ちなみに当初、子爵はザイオンレヴィがエターナ=ロターヌであるので触れられたら大変だと止めに入ろうとしたのだが、
「安心してください。ギュネ子爵に触れているのはライフラ・プラト所持者だけです。彼らは情報遮断能力、いわゆる精神障壁能力が高いので、決して問題はおこりません。もっとも精神障壁能力に優れているゾフィアーネ大公がほとんどギュネ子爵を押していますから大丈夫ですよ」
ガルベージュス公爵にそう言われて集団に目を凝らす。するとそこには、先程まで確かに服を着ていたはずなのに、肌色ばかりになった人物が確かにいた。
「ゾフィアーネ大公の障壁でしたら安心ですが……あの、何時の間に脱がれた……いや、正装になられたんですか。いや正装に良くなられる方ですよね」
子爵としてはなにをどのように言って良いのか甚だ困った果ての言葉だったが、
「気付けば正装をしている。そんな堅苦しい男ですよ、ゾフィアーネ大公は」
返答はもっと困る方角を向いてしまった。
「……はあ」
いつも正装だから堅苦しいと言ってもおかしくはないのだが、堅苦しいという言葉がこれほど似合わない正装もない。
《頼むから! 降ろして下さい! 伝われ、この気持ち! 伝わってくれえぇ!》
「ご安心ください! ギュネ子爵。このゾフィアーネ、精神障壁を最大値に引き上げておりますので、何一つ解りはいたしません! 次は何処ですか! 叫んでください! ……ご希望承りました! 皆さんジェットコースターに乗りますよ! さあ! 全員移動開始です!」
(ジェットコースターの上でも延々と胴上げを続けている)
人類は対話によって共存をはかった。だが対話は通じないこともあった……子爵はジェットコースターに連れて行かれるザイオンレヴィを見て、そんなことを考えたが、考えてもどうしようもないというか、何がなんだかさっぱり解らないので諦め、普通に堅苦しい人の話題に移行した。
「堅苦しいといえば、テルロバールノル属ですが……」
メディオンは想像ほど堅苦しくはなかったなと、子爵は思い語尾が曖昧になった。
「そうですね。今日寮に残ったテルロバールノルの二人、間違ってキルティレスディオ大公に捕まってなければいいですがね」
「寮母さまにですか?」
「あの人、酒乱なんです。性質の悪い酒乱でして、過去に三度酒乱で軍を除籍されているくらいですから。公になっていませんから、子爵は知らなかったかもしれませんが」
「知りませんでした」
公ではないにしろ、三度も軍を除籍されておきながら元帥の座についているほどに、才能は傑出している。
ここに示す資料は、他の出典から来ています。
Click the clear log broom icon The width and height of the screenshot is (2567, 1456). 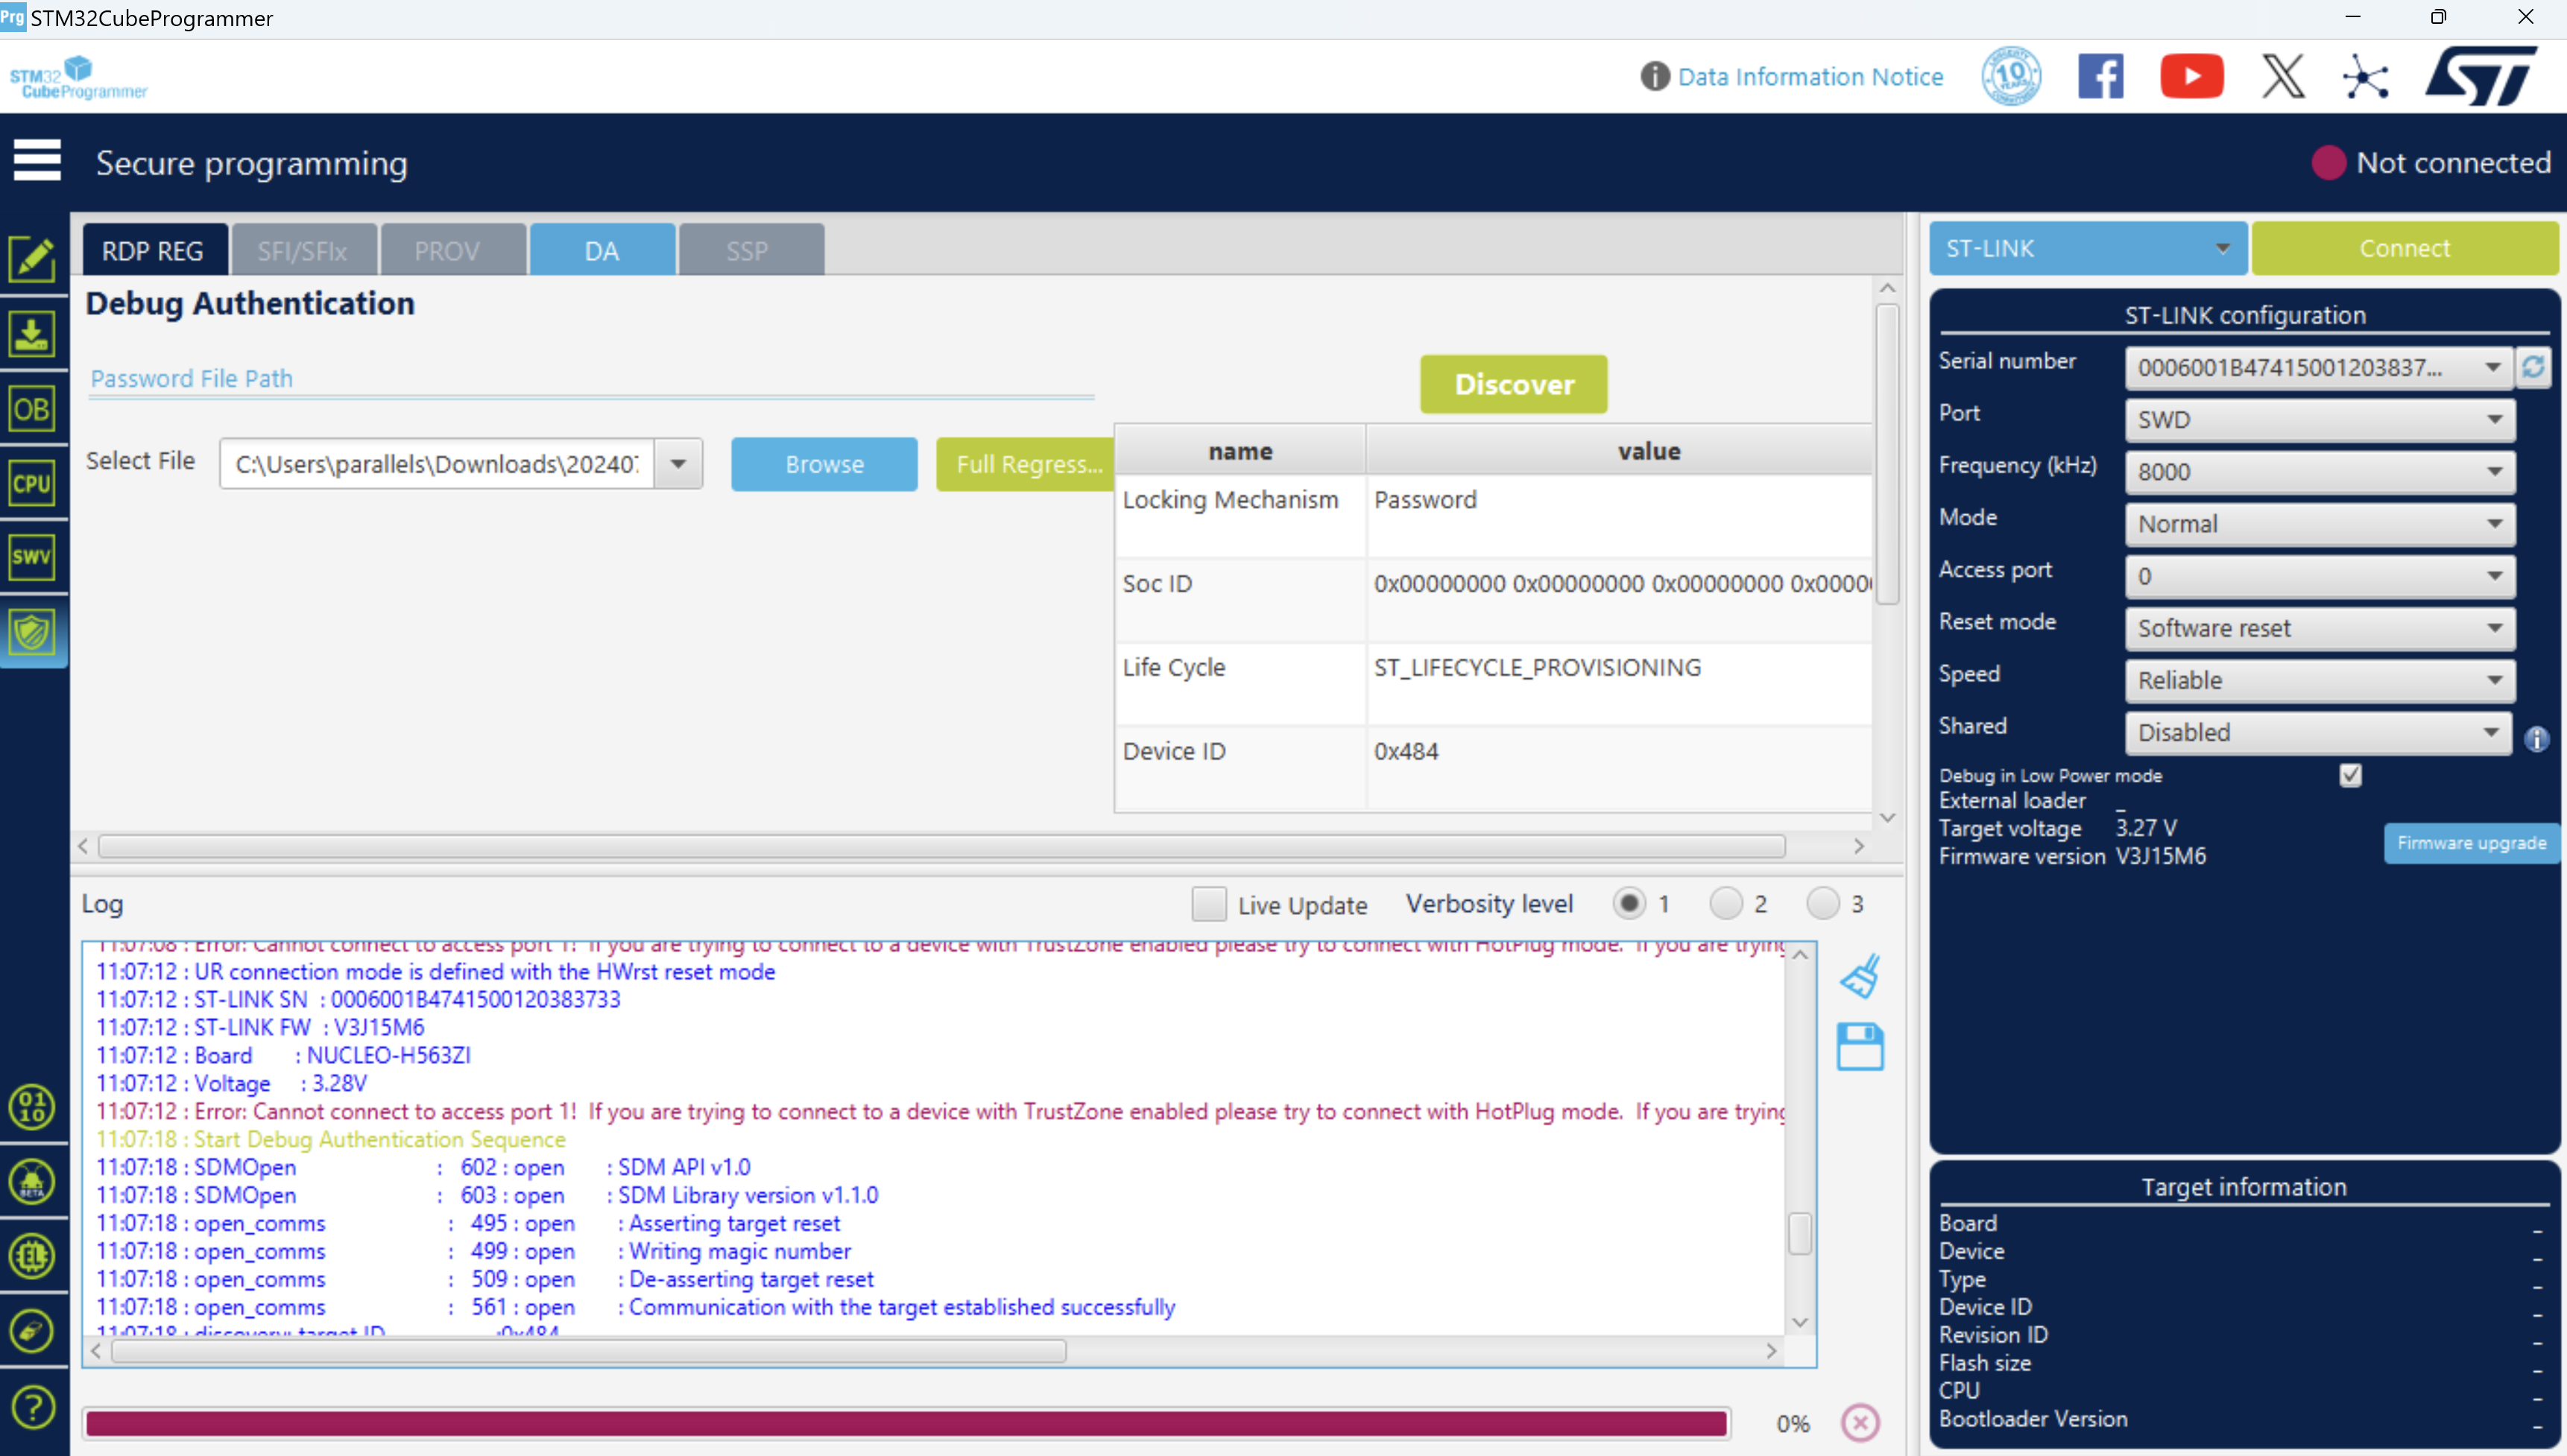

「良い機会なので教えておきます。キルティレスディオ大公に酒を用意して部屋に来いと言われたら、即座にヒロフィルの所へ行きデルシ様直通の通信機と酒を貰ってください。そのまま部屋へと行き、キルティレスディオ大公が酒を一口飲んだら即座にデルシ様を呼んでください。移動時間も考慮しないと危険な酒乱です。男女も年齢も構わないで発動する酒乱です。あの通り元帥ですので、やたらと強い上に酒を飲むと能力があがるので、ほとんど手の付けようがないのです」
「はあ……」
「ああ、二人に注意してくるの忘れましたね。皇王族なら誰でも知っていることなので、ついつい言い忘れてしまいました。子爵もヨルハ公爵やエルエデスに教えてあげてくださいね」
「はい。話は変わるのですが、少々お聞きしたいことが」
「なんですか?」
「メディオンに遊園地のグッズをプレゼントしようかと思ったのですが、プレゼントしてはいけない物とかありますか?」
先程メディオンのことを思い出した時途中で帰った彼女に、揚げ春巻き代わりになにか買って行こうと思った子爵だが、他属相手に迂闊なものを贈って気分を害したらまずいと考え、ガルベージュス公爵に尋ねることにした。
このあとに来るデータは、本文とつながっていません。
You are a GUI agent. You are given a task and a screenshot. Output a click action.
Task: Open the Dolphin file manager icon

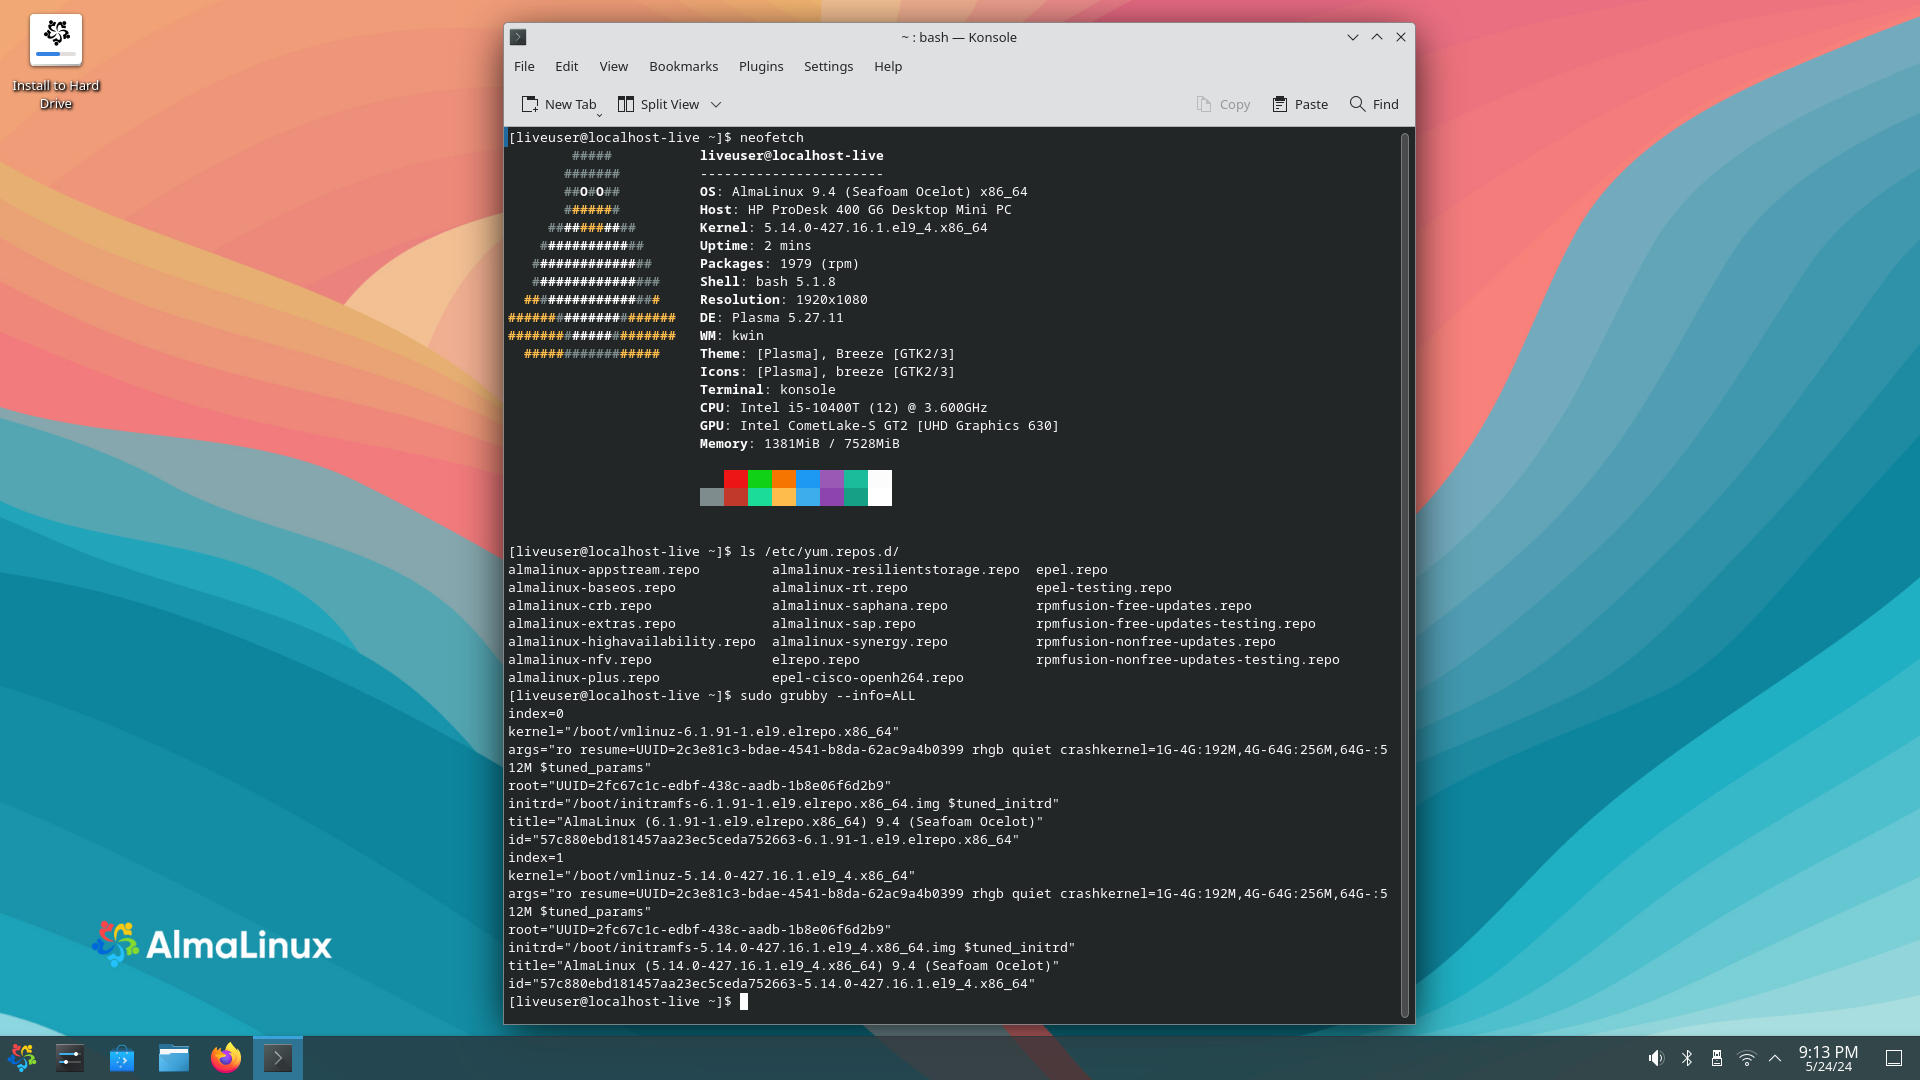174,1058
「プレゼントですか。プレゼントを贈るのなら”次回は一緒に行こう”と誘う必要もありますから、まずはチケットでしょう。贈り物は一緒に選びましょう。わたくしもエシュゼオーン大公にプレゼントを買っていきますから」
ショップで二人は手触りの良い縫いぐるみを購入することに。ガルベージュス公爵は象で、子爵は兎。アニバーサリーの一点物でショップでは最高額だが、
「ご大層な箱だな……箱は別に届けてくれ。これは、その遊園地のロゴが入った袋に」
「それいいですね、子爵。ではわたくしも同じように」
買っている二人にはお手頃な価格にしか感じられなかったのは説明するまでもない。
「帰りに取りに来るから預かっていてくれ」
「お願いしますね。あと彼にチケットを二枚。このくらい奢りますよ、なにせ後で頼み事があるので」
チケットは幾つかのランクがあるのだが、皇王族対応講義を受けている店員は笑顔で聞き返さずに、最上級のチケットを発行した。
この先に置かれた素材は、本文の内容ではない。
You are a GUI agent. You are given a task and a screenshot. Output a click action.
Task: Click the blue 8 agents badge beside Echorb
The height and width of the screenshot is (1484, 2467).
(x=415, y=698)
最上級チケットの年に百枚しか発行されず、購入するのは貴族だけで、それも皇王族たちと一緒に来た人のみ。この百枚だけで、年間入場料の五分の一を上回るのだから金額は言うに及ばず。
「解りました。ではありがたく奢られておきます、ガルベージュス公爵」
その後二人はジベルボート伯爵と何故か二次会に混ざっているミステリー同好会のクロントフ侯爵と共に遊園地を堪能した。